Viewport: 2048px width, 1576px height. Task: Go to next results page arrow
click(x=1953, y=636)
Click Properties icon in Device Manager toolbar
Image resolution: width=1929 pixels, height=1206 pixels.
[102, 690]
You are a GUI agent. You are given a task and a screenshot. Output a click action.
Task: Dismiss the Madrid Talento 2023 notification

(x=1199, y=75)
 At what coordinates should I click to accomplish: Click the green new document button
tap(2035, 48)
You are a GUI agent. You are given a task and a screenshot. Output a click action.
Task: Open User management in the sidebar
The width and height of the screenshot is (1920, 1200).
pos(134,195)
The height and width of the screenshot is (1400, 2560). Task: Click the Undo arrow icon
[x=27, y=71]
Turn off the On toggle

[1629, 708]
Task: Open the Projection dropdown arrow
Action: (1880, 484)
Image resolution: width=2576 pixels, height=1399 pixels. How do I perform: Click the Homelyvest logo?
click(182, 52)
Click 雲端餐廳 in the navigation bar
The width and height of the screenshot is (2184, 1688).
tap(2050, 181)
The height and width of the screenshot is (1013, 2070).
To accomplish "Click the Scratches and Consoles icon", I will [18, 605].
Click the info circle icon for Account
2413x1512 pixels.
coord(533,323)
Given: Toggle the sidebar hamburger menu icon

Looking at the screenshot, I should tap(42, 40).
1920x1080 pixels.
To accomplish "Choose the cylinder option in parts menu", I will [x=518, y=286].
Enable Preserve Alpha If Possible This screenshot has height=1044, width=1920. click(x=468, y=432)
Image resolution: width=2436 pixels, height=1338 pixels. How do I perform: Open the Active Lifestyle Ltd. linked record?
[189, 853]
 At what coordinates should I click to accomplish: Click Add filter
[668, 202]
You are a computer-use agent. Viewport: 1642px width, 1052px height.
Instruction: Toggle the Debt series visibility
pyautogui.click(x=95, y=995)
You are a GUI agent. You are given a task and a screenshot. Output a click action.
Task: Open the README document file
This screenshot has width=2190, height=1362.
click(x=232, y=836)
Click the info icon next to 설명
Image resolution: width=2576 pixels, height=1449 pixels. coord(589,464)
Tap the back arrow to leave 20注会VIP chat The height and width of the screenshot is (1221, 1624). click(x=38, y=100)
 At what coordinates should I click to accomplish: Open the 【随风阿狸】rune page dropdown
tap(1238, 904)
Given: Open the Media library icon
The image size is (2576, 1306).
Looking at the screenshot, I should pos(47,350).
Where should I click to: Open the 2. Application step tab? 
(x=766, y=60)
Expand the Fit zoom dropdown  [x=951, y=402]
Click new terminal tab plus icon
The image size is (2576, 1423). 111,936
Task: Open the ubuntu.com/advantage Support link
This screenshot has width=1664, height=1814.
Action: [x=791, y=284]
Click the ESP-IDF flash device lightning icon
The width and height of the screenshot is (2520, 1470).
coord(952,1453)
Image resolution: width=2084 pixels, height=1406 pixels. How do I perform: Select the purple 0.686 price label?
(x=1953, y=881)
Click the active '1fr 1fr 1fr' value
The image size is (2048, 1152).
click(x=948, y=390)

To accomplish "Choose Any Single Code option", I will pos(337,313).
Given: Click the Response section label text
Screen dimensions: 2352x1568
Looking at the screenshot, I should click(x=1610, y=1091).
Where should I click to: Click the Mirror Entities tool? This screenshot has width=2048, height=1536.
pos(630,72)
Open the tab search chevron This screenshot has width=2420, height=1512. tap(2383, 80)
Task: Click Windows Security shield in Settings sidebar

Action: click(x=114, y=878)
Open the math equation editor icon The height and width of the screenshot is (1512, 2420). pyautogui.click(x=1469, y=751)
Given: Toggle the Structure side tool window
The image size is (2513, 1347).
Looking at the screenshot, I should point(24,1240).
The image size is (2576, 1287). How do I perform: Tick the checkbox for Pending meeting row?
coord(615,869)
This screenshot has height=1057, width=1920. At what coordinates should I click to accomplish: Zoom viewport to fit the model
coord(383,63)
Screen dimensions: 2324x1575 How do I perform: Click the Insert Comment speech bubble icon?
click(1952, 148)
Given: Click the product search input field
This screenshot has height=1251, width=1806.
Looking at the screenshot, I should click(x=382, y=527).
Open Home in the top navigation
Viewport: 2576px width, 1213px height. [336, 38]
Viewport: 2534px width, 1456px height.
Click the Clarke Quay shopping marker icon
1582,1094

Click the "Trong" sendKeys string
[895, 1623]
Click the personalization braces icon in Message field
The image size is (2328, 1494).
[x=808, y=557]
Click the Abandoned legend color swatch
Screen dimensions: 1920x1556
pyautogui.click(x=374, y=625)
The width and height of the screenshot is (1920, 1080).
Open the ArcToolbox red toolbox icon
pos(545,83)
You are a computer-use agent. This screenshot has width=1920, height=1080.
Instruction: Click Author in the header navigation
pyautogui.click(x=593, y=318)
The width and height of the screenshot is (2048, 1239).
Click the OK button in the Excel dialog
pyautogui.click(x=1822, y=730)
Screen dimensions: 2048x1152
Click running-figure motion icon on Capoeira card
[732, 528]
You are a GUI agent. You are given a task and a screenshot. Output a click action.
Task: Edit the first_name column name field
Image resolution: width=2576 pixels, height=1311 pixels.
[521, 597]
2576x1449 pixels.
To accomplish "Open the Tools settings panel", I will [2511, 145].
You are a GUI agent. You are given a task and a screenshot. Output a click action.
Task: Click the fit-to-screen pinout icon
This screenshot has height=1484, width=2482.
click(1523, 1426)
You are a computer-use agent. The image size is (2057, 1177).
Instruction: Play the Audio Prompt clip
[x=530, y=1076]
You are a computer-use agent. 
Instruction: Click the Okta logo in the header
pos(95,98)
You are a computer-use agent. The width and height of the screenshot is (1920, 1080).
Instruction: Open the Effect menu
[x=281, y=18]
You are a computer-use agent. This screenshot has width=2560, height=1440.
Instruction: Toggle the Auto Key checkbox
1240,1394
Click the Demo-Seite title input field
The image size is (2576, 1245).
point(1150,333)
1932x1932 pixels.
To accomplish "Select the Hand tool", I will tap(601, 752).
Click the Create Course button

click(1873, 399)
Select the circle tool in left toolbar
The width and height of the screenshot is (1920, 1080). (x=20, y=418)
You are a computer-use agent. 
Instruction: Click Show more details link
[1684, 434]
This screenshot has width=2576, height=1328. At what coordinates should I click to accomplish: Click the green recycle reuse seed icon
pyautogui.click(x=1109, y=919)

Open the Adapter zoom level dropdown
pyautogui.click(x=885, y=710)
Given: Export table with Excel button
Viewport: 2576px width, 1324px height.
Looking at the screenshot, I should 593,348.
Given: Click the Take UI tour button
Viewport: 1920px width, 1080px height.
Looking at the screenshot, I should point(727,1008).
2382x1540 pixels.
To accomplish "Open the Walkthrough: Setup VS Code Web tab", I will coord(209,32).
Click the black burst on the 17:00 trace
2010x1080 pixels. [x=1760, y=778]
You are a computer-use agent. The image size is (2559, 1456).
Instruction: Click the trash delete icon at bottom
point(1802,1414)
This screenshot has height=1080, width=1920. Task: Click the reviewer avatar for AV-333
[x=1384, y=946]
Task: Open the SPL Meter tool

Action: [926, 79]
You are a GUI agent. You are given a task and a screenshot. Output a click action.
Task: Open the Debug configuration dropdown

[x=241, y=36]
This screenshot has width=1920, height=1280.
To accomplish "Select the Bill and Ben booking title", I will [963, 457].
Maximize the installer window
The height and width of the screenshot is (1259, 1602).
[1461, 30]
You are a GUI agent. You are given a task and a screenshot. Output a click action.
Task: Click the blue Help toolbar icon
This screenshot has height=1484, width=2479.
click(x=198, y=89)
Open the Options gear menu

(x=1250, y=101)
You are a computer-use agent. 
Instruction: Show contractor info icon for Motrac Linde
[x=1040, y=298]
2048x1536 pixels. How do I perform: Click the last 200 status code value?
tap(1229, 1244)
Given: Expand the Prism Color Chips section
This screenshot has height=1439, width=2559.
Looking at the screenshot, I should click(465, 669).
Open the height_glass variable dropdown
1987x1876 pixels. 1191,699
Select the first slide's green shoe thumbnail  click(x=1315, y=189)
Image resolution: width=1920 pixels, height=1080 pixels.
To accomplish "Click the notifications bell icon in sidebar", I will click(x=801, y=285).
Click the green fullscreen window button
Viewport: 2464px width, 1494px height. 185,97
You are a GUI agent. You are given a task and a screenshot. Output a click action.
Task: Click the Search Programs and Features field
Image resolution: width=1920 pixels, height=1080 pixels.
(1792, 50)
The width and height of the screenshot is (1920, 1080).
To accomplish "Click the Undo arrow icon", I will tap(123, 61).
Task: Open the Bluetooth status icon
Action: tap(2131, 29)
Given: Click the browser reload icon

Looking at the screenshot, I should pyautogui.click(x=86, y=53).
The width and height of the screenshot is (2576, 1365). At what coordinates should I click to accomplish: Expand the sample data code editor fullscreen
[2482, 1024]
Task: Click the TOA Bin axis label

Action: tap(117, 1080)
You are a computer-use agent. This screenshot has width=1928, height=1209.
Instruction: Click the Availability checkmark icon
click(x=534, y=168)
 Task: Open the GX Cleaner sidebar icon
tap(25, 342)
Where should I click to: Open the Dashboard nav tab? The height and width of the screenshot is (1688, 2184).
··········
Would you copy, unchanged, the stretch of the records above that begins at the line containing "Open the tab" and ends at the line containing "has width=1920, height=1080.", and only that?

- **RESULT**:
Open the tab search chevron This screenshot has width=2420, height=1512. tap(2383, 80)
Task: Click Windows Security shield in Settings sidebar

Action: click(x=114, y=878)
Open the math equation editor icon The height and width of the screenshot is (1512, 2420). pyautogui.click(x=1469, y=751)
Given: Toggle the Structure side tool window
The image size is (2513, 1347).
Looking at the screenshot, I should point(24,1240).
The image size is (2576, 1287). How do I perform: Tick the checkbox for Pending meeting row?
coord(615,869)
This screenshot has height=1057, width=1920. At what coordinates should I click to accomplish: Zoom viewport to fit the model
coord(383,63)
Screen dimensions: 2324x1575 How do I perform: Click the Insert Comment speech bubble icon?
click(1952, 148)
Given: Click the product search input field
This screenshot has height=1251, width=1806.
Looking at the screenshot, I should click(x=382, y=527).
Open Home in the top navigation
Viewport: 2576px width, 1213px height. [336, 38]
Viewport: 2534px width, 1456px height.
Click the Clarke Quay shopping marker icon
1582,1094

Click the "Trong" sendKeys string
[895, 1623]
Click the personalization braces icon in Message field
The image size is (2328, 1494).
[x=808, y=557]
Click the Abandoned legend color swatch
Screen dimensions: 1920x1556
pyautogui.click(x=374, y=625)
The width and height of the screenshot is (1920, 1080).
Open the ArcToolbox red toolbox icon
pos(545,83)
You are a computer-use agent. This screenshot has width=1920, height=1080.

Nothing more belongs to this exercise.